No soy socorrista...

 Ya se me quitó el complejo de salvavidas, no rescato náufragos voluntarios ni me tiro a salvar a quien disfruta hundiéndose... Cada uno es mayorcito para hacerse cargo de sus decisiones, de sus errores y de las consecuencias que vienen detrás. Yo ya aprendí, a golpes, como se aprende casi todo, que si debo salvar a alguien, es a mí misma, porque intentar salvar a otros solo te arrastra al fondo.


Si tengo que ser la heroína de alguien, será de mí, de mi tiempo, de mi paz, de mis ganas de vivir tranquila. No voy a seguir cargando dramas ajenos, excusas ajenas ni responsabilidades que no me pertenecen... Bastante tengo con lo mío como para andar haciendo de socorrista emocional de otros.

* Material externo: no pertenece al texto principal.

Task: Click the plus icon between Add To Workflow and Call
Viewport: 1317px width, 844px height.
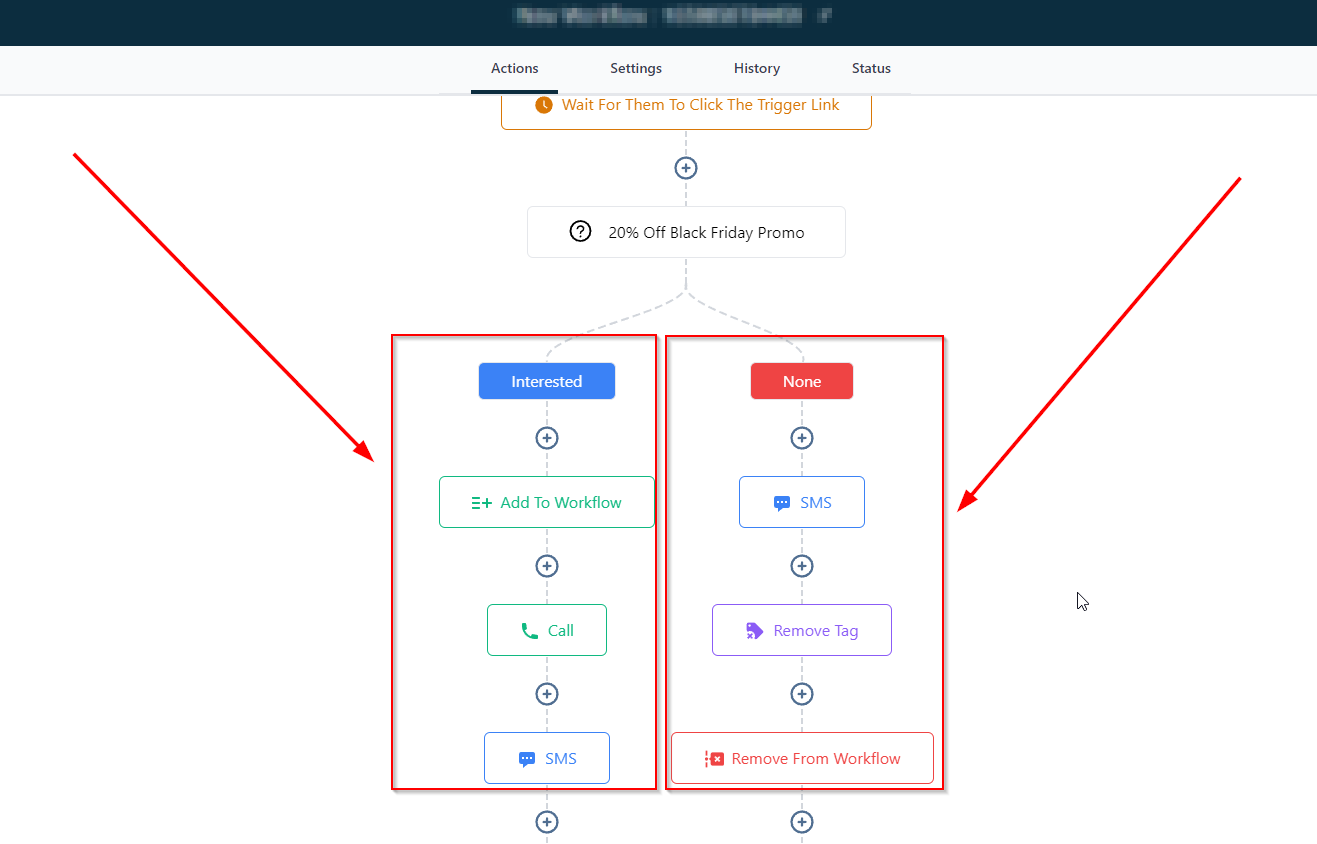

Así que si no sabes nadar, aprende… o no te metas donde no haces pie. Pero no esperes que yo me lance a rescatarte... Que cada uno se compre su propio salvavidas, porque la vida no es una guardería. Yo elijo caminar ligera, sin lastres, sin culpas prestadas y con la tranquilidad de haber aprendido a priorizarme. Y sí, se vive mucho mejor así.